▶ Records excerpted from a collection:
= = = = = = =
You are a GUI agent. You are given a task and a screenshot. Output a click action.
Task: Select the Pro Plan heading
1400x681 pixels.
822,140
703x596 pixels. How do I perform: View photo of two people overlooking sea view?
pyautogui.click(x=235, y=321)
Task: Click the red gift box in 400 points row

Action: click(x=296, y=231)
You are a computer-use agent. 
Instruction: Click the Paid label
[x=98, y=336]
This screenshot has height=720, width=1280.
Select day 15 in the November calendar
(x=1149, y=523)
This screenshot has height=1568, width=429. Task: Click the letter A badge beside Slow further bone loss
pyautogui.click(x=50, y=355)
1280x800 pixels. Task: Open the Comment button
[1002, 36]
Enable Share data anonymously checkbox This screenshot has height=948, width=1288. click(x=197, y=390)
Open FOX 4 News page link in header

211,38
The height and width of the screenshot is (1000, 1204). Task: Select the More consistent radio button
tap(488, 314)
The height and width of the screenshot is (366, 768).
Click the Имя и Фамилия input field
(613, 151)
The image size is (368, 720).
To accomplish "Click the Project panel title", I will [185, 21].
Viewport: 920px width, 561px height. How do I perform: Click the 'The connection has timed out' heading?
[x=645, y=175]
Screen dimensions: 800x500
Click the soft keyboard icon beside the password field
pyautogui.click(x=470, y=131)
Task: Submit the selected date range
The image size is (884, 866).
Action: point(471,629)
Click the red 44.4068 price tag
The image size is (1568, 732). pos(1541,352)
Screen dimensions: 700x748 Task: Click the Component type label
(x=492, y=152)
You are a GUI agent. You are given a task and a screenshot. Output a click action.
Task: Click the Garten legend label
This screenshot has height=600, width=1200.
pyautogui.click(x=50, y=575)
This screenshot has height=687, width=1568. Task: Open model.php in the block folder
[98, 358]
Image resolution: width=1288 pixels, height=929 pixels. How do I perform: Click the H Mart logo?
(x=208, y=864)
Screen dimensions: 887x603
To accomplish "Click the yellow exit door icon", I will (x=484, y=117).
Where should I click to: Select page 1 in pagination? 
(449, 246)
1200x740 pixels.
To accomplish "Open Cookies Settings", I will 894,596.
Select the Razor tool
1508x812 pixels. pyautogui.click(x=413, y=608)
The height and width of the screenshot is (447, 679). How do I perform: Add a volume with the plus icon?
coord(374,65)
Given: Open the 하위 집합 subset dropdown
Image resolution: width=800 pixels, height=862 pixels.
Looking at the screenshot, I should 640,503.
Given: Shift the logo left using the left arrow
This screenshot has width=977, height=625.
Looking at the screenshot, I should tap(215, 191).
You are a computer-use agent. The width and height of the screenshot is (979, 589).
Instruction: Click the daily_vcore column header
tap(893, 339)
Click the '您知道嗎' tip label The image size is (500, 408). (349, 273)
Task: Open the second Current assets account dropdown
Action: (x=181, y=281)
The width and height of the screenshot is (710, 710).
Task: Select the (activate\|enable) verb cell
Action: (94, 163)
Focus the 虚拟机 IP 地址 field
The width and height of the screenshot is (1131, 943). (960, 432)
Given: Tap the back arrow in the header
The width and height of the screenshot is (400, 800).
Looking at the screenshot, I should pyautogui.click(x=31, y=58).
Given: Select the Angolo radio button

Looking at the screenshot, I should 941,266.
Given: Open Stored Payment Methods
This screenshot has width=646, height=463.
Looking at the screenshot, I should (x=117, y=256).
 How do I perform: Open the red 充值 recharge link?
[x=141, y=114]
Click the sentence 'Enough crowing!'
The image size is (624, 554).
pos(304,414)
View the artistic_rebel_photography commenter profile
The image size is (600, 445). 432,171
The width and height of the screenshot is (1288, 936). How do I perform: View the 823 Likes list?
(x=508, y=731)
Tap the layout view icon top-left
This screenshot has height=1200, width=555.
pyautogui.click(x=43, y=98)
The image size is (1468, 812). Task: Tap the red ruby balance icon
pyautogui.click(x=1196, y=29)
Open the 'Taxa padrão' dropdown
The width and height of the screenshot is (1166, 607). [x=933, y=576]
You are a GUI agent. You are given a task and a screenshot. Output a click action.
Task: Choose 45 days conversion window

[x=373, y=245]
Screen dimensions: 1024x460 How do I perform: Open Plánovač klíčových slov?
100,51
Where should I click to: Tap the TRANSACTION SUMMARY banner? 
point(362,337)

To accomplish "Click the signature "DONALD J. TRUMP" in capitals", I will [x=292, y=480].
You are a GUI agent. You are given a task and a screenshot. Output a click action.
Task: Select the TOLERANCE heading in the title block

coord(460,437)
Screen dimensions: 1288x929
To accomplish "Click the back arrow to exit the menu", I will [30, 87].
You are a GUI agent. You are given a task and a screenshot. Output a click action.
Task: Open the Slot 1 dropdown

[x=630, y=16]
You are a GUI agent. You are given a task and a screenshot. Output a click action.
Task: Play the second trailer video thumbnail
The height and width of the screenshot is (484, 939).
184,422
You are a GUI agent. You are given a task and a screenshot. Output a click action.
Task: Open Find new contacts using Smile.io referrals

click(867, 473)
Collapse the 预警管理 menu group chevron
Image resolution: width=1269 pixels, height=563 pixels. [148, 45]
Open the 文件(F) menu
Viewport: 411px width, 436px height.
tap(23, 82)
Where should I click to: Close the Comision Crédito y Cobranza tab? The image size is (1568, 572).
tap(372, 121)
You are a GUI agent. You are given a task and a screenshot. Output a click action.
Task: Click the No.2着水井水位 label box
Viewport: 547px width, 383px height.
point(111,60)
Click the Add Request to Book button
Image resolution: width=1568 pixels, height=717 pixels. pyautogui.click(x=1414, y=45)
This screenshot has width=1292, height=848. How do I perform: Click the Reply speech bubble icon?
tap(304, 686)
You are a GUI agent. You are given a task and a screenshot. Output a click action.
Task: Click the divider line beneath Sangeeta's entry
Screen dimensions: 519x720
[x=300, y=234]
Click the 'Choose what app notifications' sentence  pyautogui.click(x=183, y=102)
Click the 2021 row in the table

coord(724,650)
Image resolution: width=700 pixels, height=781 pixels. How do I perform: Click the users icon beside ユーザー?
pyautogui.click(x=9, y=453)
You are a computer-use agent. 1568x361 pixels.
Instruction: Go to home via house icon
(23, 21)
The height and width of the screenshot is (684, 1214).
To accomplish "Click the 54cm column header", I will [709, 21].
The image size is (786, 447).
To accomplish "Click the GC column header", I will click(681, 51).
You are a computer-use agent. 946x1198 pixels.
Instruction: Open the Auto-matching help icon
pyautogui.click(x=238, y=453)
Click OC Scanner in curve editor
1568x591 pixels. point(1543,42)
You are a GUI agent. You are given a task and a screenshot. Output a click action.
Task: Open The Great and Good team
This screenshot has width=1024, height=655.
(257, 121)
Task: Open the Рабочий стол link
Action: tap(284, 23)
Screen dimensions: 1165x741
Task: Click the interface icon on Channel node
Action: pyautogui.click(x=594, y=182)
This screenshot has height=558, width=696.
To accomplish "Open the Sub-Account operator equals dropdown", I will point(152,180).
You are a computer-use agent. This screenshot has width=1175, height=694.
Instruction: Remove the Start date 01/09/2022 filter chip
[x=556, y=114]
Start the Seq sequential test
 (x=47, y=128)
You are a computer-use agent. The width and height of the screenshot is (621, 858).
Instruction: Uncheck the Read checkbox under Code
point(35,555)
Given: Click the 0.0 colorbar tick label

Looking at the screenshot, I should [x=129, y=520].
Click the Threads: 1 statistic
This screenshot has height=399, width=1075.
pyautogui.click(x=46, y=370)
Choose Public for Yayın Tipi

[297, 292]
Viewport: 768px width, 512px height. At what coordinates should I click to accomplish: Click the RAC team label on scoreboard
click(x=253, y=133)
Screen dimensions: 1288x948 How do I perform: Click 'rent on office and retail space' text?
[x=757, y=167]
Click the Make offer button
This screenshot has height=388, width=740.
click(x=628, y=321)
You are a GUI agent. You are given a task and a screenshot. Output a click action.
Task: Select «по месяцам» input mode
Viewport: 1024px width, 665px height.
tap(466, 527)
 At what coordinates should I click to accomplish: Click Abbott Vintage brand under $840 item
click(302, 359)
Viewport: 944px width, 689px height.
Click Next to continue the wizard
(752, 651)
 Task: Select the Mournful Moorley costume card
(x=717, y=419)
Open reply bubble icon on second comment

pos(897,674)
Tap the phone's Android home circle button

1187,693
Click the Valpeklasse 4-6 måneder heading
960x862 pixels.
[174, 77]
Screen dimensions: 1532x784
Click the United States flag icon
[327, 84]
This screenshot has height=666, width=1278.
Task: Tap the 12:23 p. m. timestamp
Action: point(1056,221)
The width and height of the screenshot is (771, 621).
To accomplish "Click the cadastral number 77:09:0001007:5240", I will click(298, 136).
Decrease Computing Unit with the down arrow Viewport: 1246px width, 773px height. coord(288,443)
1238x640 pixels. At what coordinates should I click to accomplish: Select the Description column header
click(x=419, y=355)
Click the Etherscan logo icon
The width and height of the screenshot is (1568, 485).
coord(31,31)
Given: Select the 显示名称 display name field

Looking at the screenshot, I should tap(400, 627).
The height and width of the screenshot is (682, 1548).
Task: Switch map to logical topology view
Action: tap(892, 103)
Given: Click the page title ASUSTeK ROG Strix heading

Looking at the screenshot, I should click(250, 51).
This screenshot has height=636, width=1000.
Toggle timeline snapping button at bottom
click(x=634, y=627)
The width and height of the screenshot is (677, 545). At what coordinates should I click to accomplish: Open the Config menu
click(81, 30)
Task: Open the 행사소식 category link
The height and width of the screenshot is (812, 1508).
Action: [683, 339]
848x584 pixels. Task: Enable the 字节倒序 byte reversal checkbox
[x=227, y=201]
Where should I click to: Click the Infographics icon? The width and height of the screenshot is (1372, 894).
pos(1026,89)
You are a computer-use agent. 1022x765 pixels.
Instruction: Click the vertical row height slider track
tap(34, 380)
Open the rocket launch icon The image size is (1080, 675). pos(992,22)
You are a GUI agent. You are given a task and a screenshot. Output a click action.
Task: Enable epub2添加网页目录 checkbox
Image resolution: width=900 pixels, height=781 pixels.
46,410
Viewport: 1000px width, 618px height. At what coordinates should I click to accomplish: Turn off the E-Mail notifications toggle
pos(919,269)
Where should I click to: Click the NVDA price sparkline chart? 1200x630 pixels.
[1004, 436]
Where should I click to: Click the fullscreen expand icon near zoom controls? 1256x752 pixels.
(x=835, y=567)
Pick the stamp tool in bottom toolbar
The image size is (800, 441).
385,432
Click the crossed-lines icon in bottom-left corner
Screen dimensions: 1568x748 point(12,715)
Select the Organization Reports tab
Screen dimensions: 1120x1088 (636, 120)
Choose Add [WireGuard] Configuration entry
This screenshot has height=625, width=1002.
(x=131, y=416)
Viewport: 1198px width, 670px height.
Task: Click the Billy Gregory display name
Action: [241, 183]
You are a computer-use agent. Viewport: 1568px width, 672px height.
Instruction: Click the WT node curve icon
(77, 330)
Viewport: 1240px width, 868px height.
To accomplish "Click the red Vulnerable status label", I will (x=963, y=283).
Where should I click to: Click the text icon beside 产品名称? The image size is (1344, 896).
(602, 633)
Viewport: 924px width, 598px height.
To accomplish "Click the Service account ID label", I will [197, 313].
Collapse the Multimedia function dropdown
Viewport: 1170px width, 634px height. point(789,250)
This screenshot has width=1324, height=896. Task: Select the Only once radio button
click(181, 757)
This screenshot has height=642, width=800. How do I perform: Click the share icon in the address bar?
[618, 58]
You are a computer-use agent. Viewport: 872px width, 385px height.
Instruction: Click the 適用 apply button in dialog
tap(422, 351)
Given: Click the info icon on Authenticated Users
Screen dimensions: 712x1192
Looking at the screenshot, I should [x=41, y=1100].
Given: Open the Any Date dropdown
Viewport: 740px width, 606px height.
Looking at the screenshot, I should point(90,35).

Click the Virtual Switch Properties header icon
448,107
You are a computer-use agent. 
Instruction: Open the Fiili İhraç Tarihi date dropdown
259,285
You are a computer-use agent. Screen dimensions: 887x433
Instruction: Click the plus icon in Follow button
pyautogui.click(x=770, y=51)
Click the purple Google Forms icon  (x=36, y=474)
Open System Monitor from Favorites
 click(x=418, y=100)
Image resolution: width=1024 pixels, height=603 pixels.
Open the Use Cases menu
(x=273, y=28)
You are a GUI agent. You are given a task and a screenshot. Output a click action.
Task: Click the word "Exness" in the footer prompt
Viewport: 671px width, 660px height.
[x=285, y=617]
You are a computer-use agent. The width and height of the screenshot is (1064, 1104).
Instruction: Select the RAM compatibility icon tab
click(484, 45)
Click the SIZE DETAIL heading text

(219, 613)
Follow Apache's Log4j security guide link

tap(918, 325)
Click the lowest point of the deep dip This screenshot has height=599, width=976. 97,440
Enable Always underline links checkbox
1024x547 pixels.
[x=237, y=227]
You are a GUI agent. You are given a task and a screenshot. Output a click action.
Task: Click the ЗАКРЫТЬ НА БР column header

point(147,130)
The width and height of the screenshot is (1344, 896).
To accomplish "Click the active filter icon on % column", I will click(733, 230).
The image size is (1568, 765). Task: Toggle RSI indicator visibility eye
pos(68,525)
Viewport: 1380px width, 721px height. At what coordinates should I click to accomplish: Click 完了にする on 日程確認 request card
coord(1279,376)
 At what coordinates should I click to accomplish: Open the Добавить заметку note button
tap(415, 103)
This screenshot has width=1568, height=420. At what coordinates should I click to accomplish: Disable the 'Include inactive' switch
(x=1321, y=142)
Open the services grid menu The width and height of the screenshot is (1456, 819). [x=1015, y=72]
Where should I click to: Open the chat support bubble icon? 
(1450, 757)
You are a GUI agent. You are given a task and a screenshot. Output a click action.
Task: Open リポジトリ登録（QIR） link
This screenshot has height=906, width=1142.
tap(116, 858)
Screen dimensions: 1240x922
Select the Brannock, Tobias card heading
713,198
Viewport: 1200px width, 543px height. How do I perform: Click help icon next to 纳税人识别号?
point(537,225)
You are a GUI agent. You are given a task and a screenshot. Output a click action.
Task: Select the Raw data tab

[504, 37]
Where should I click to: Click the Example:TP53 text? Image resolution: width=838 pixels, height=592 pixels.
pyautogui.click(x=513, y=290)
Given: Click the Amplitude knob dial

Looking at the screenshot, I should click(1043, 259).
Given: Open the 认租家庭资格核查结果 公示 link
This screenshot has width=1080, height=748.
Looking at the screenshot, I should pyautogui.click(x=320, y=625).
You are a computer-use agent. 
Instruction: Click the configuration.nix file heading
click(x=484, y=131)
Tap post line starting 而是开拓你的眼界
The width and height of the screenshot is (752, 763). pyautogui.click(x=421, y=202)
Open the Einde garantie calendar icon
= = = = = = =
▶ WHAT YOU NEED TO DO: Could you restate, word for word, the lines above from the one with "Task: Click the word" to the one with "Given: Open the 认租家庭资格核查结果 公示 link", both included?

▶ RESPONSE FOR THIS EXERCISE:
Task: Click the word "Exness" in the footer prompt
Viewport: 671px width, 660px height.
[x=285, y=617]
You are a computer-use agent. The width and height of the screenshot is (1064, 1104).
Instruction: Select the RAM compatibility icon tab
click(484, 45)
Click the SIZE DETAIL heading text

(219, 613)
Follow Apache's Log4j security guide link

tap(918, 325)
Click the lowest point of the deep dip This screenshot has height=599, width=976. 97,440
Enable Always underline links checkbox
1024x547 pixels.
[x=237, y=227]
You are a GUI agent. You are given a task and a screenshot. Output a click action.
Task: Click the ЗАКРЫТЬ НА БР column header

point(147,130)
The width and height of the screenshot is (1344, 896).
To accomplish "Click the active filter icon on % column", I will click(733, 230).
The image size is (1568, 765). Task: Toggle RSI indicator visibility eye
pos(68,525)
Viewport: 1380px width, 721px height. At what coordinates should I click to accomplish: Click 完了にする on 日程確認 request card
coord(1279,376)
 At what coordinates should I click to accomplish: Open the Добавить заметку note button
tap(415, 103)
This screenshot has width=1568, height=420. At what coordinates should I click to accomplish: Disable the 'Include inactive' switch
(x=1321, y=142)
Open the services grid menu The width and height of the screenshot is (1456, 819). [x=1015, y=72]
Where should I click to: Open the chat support bubble icon? 
(1450, 757)
You are a GUI agent. You are given a task and a screenshot. Output a click action.
Task: Open リポジトリ登録（QIR） link
This screenshot has height=906, width=1142.
tap(116, 858)
Screen dimensions: 1240x922
Select the Brannock, Tobias card heading
713,198
Viewport: 1200px width, 543px height. How do I perform: Click help icon next to 纳税人识别号?
point(537,225)
You are a GUI agent. You are given a task and a screenshot. Output a click action.
Task: Select the Raw data tab

[504, 37]
Where should I click to: Click the Example:TP53 text? Image resolution: width=838 pixels, height=592 pixels.
pyautogui.click(x=513, y=290)
Given: Click the Amplitude knob dial

Looking at the screenshot, I should click(1043, 259).
Given: Open the 认租家庭资格核查结果 公示 link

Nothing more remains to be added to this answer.